• Excerpted records:
*** Begin section ***
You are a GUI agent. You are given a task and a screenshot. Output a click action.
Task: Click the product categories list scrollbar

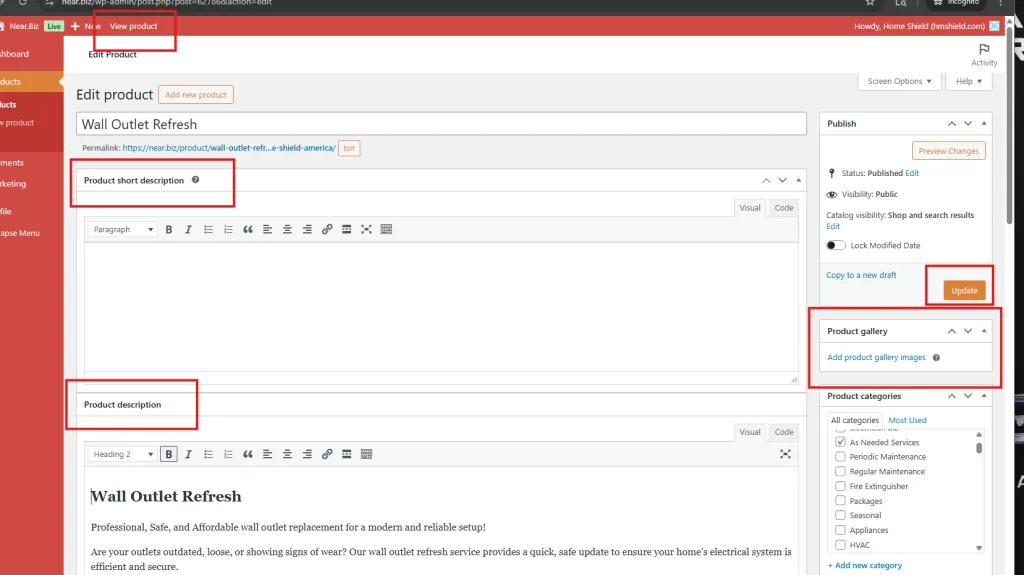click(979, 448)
*** End section ***
*** Begin section ***
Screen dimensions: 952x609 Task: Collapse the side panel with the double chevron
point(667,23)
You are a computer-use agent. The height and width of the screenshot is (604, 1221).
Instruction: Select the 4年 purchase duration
*** End section ***
*** Begin section ***
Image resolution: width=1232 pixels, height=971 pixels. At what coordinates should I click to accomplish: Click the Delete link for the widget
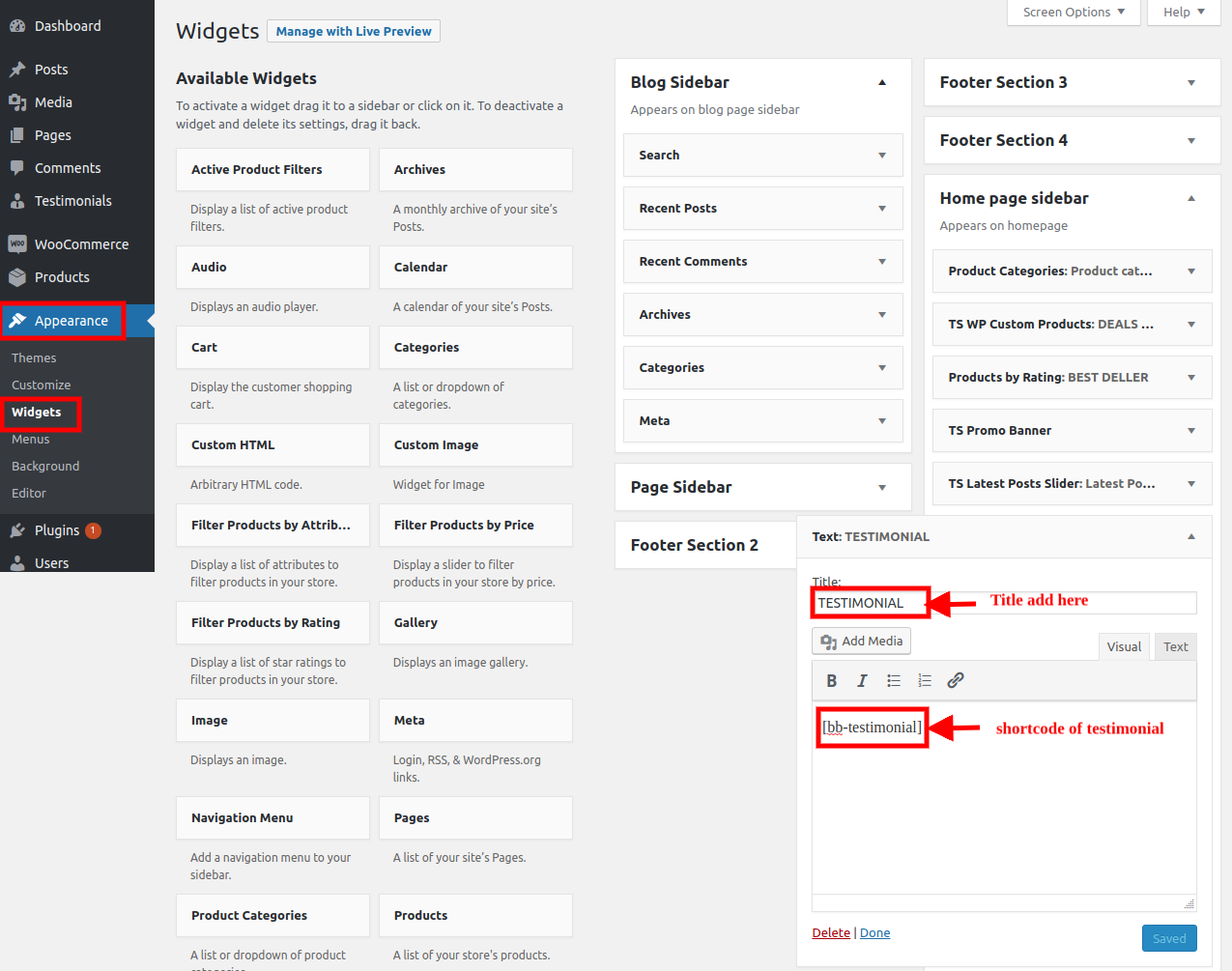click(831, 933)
*** End section ***
• Task to carry out: Find where the line with "You are a computer-use" sits in the material above, then copy exactly from it through the line with "Instruction: Select the 4年 purchase duration". Add no other line.

• Answer section:
You are a computer-use agent. The height and width of the screenshot is (604, 1221).
Instruction: Select the 4年 purchase duration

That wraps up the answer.